SHORT EXERCISE.
Count the lines in the data below that contain the string "should", treating uppercase and lowercase as different. Reply with only the number.

* Start EXTRACTED MATERIAL *

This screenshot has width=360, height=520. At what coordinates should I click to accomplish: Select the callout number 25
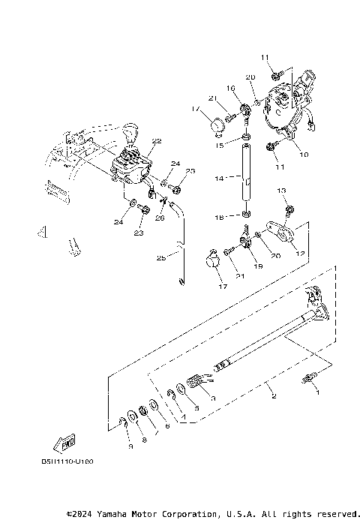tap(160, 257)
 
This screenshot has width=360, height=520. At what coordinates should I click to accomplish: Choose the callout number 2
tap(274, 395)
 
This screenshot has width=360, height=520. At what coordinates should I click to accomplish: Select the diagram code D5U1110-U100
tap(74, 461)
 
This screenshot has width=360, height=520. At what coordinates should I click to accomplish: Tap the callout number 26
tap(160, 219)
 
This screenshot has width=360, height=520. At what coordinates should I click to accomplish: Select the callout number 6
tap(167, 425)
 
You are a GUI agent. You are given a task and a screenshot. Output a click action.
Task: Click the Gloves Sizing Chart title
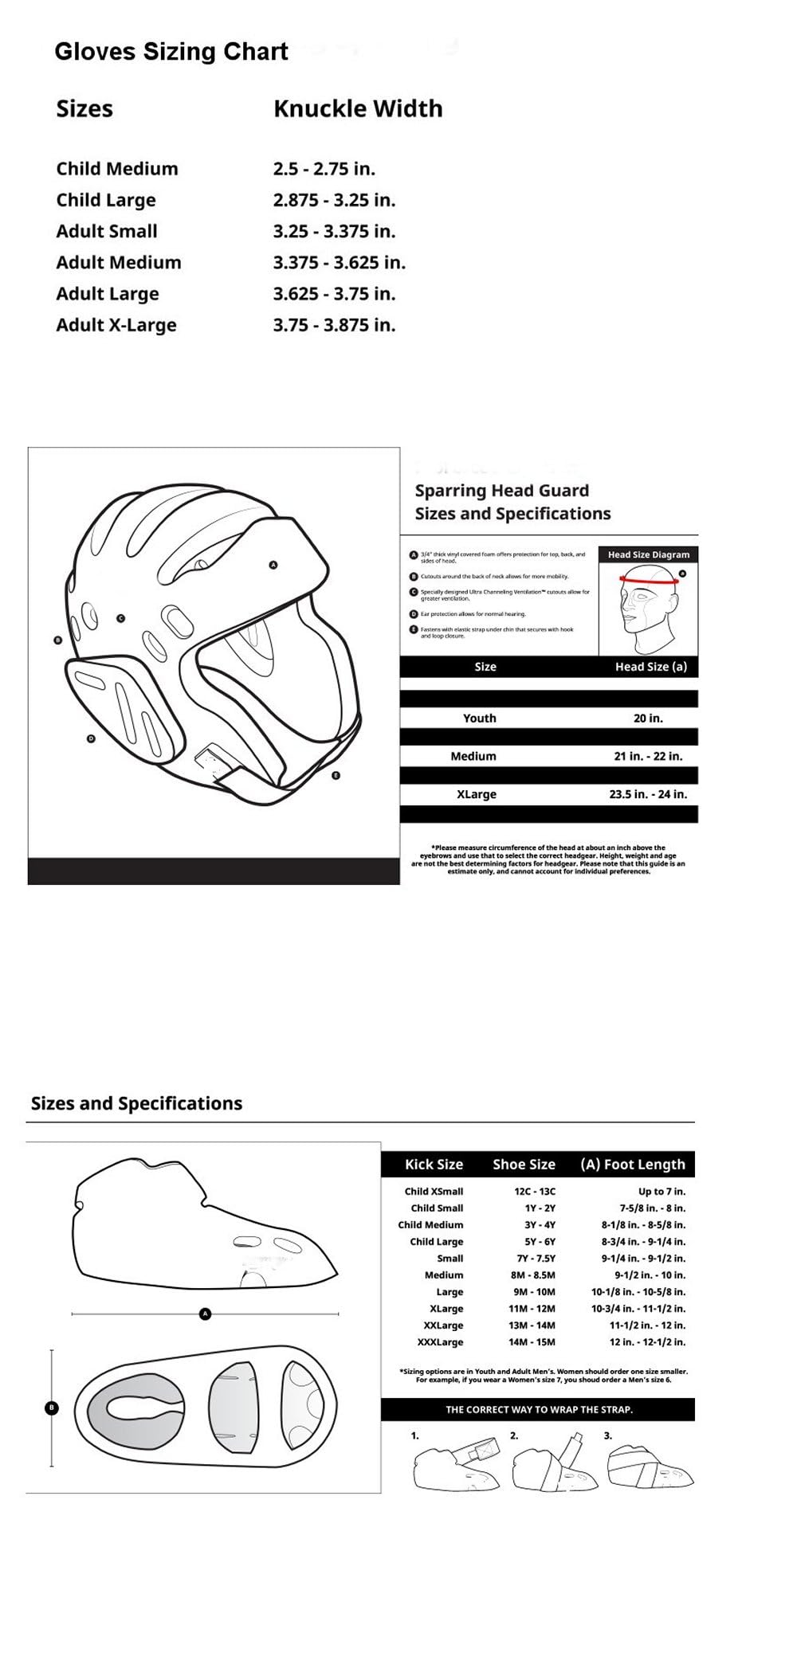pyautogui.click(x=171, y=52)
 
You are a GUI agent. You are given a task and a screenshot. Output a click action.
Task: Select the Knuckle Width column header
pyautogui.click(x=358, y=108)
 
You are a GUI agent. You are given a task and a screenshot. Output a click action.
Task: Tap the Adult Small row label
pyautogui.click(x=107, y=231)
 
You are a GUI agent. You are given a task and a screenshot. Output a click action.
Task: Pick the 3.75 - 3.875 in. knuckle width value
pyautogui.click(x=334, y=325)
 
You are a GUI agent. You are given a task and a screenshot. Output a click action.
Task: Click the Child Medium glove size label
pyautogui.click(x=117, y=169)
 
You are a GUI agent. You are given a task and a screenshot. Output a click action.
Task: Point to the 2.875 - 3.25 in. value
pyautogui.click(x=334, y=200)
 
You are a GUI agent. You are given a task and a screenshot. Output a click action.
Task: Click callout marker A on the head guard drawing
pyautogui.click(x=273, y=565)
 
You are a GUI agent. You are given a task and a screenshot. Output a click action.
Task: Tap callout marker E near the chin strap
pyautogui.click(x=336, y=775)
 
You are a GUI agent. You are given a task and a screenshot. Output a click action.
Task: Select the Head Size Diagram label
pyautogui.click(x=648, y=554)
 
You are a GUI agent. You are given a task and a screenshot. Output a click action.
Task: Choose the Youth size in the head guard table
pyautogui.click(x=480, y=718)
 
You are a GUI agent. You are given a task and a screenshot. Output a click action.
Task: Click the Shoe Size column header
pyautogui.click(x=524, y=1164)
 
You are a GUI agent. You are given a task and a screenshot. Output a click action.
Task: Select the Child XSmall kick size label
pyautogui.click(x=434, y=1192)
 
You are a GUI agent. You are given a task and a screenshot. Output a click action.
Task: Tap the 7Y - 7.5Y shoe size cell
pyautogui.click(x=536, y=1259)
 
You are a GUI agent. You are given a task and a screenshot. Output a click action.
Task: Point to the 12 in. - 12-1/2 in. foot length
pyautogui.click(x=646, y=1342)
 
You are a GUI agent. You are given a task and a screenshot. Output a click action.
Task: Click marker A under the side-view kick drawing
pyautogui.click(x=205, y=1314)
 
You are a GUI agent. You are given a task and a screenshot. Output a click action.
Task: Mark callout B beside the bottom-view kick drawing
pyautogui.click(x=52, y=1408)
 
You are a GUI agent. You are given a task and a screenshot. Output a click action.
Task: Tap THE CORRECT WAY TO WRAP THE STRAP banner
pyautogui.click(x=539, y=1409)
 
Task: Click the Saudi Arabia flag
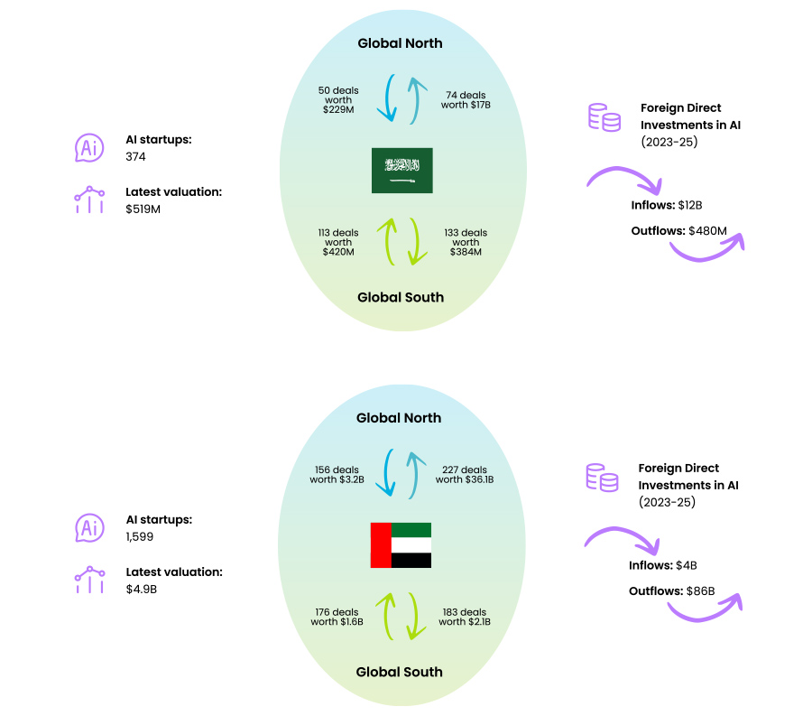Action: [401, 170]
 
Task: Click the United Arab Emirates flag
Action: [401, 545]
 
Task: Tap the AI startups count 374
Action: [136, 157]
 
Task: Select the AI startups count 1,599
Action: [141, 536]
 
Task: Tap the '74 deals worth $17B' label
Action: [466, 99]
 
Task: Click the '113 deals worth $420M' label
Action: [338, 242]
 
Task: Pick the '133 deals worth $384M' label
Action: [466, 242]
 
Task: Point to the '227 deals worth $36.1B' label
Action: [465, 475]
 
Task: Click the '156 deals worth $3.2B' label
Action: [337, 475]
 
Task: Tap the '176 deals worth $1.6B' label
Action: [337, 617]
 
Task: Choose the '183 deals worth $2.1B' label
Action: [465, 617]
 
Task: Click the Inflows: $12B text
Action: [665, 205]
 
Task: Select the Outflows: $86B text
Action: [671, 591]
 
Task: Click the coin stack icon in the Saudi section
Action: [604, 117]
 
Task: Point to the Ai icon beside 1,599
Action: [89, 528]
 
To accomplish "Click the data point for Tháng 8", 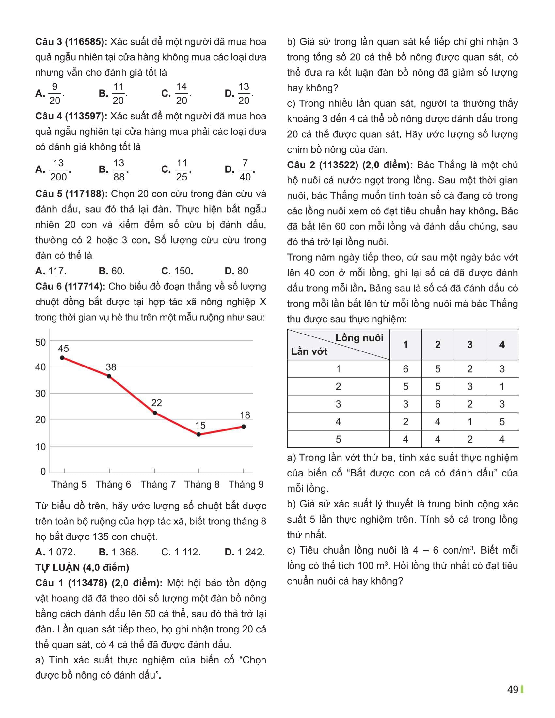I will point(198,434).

* End EXTRACTED MATERIAL *

RESULT OF THIS EXERCISE.
5